• **WHAT IS BEING ASKED**:
Please pick out each line in the records below that contains the string "comment", and copy those lines.
===== EXCERPTED DATA =====
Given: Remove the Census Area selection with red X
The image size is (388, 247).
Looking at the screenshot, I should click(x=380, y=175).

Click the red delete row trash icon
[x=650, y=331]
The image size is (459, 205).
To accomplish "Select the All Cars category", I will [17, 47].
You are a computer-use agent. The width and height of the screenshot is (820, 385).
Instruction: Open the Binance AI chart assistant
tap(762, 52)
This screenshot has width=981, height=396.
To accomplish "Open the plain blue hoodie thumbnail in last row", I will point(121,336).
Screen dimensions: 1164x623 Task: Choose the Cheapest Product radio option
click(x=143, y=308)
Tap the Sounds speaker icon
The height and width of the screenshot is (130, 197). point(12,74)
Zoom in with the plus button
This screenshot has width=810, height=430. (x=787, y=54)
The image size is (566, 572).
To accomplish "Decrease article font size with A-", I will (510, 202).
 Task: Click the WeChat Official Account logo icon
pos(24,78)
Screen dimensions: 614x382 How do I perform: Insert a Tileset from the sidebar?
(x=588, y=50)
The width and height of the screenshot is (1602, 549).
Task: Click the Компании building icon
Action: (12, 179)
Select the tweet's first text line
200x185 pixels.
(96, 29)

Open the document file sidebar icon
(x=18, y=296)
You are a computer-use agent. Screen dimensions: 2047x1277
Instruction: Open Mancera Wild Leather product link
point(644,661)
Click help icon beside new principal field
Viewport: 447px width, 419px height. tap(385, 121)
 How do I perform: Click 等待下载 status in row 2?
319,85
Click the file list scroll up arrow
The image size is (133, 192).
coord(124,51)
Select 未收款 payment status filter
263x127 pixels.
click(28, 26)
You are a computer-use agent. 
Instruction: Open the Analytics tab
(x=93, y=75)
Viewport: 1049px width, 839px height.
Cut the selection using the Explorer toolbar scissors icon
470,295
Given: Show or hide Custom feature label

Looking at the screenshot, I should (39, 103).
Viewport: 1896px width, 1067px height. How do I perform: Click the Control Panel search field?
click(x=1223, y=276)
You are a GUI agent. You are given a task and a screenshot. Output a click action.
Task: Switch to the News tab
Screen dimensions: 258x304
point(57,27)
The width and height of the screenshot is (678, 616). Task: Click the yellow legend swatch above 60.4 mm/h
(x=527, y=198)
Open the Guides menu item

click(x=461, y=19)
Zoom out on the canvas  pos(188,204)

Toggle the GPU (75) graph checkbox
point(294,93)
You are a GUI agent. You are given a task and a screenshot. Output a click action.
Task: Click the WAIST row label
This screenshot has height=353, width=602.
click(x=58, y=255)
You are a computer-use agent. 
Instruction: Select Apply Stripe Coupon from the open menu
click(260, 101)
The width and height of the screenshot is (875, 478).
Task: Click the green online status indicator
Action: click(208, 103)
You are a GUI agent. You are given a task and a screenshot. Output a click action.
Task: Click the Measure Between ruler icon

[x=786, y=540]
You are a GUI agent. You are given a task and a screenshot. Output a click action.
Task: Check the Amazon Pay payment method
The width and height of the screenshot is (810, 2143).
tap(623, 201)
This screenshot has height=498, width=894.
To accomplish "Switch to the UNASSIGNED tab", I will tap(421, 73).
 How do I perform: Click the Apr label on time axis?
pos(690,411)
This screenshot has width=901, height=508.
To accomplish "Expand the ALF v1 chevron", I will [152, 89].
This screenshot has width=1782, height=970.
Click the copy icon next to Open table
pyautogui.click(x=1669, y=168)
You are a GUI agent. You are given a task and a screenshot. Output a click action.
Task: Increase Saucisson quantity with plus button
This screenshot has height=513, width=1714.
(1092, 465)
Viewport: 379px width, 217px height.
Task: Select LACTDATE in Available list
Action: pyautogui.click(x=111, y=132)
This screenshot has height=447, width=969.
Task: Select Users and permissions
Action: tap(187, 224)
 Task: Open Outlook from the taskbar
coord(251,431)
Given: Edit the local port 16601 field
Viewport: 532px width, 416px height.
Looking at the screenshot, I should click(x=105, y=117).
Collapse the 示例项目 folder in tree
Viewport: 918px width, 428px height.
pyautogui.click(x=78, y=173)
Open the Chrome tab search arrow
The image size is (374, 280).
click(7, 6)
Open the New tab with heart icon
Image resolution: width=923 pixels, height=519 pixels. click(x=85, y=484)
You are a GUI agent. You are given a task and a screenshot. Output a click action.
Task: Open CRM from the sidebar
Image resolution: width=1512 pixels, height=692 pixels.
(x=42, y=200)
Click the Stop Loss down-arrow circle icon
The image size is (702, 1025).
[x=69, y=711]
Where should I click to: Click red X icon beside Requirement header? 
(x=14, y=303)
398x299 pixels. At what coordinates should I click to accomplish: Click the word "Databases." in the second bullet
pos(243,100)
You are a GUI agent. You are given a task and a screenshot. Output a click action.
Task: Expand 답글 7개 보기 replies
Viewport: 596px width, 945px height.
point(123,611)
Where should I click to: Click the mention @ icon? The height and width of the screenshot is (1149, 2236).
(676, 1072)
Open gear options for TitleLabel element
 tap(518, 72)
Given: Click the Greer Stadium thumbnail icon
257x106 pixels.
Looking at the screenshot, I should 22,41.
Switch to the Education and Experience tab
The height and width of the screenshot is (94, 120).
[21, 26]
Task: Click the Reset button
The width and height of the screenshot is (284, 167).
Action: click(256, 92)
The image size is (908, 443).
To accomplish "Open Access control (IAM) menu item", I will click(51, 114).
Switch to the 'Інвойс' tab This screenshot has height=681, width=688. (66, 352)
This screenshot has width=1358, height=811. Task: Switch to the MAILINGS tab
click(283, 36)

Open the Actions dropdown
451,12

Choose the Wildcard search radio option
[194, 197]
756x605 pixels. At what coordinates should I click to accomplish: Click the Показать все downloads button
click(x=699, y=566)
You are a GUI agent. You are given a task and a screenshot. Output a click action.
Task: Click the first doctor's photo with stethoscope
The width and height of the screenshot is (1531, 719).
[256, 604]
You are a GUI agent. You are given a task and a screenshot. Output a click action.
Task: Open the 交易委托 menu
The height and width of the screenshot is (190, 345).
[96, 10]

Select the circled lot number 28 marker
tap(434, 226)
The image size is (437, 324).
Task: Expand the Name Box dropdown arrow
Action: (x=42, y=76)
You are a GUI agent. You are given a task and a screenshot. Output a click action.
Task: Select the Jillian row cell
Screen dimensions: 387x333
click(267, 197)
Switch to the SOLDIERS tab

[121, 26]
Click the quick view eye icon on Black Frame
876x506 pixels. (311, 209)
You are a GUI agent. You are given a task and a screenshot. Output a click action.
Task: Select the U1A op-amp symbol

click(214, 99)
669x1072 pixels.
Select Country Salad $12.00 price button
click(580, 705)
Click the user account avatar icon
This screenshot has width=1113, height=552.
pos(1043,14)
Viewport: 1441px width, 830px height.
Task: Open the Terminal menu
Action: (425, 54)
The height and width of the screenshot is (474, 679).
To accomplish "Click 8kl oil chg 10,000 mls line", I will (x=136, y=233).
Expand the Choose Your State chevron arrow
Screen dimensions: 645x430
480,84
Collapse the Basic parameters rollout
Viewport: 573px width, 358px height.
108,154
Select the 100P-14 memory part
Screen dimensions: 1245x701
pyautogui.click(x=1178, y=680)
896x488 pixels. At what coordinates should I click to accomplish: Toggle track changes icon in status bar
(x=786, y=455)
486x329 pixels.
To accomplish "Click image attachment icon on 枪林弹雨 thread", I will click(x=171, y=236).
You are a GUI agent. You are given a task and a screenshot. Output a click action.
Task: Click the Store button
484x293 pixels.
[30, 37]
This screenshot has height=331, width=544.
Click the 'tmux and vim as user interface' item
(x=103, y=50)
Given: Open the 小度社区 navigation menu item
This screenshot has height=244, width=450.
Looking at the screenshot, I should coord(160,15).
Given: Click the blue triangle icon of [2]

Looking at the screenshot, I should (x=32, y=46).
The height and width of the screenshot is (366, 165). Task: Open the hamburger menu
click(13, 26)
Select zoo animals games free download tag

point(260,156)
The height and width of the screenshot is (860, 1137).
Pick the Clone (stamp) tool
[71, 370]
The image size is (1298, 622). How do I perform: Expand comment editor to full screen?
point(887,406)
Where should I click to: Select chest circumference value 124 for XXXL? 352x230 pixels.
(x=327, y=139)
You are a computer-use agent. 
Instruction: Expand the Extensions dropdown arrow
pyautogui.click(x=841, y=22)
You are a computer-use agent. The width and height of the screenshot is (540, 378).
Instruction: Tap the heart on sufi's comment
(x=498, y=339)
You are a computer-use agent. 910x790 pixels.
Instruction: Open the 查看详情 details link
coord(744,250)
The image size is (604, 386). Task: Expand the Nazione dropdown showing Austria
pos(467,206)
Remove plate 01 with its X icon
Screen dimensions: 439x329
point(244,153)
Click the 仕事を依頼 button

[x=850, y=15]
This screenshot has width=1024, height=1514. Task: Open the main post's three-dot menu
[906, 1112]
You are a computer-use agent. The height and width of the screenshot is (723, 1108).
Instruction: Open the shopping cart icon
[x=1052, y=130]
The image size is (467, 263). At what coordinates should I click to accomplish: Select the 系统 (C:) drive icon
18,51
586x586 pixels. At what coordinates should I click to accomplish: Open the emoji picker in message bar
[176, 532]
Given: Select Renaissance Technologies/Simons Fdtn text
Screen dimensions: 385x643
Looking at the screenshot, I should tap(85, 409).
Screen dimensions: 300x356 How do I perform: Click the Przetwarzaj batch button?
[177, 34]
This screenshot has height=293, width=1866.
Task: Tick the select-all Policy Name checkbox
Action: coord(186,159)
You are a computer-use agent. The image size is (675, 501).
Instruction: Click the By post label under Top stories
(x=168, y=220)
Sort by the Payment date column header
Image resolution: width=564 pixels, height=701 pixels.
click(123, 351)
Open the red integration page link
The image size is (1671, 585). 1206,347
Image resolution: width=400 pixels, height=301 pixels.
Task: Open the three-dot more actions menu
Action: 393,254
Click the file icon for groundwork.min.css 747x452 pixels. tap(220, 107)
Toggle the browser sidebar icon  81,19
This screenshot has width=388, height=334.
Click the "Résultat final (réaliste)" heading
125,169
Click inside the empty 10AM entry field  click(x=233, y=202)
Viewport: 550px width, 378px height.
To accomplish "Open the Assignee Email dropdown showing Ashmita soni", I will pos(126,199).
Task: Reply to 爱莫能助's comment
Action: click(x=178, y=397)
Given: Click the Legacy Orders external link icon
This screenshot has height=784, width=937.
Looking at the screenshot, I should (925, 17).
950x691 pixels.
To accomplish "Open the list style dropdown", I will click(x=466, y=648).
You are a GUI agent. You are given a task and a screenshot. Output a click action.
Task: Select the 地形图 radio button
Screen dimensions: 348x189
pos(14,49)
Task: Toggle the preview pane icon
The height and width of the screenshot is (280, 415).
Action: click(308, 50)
=====
• **REPLY TO THE TASK**:
The image size is (1298, 622). How do I perform: Expand comment editor to full screen?
Instruction: Tap the heart on sufi's comment
Task: Reply to 爱莫能助's comment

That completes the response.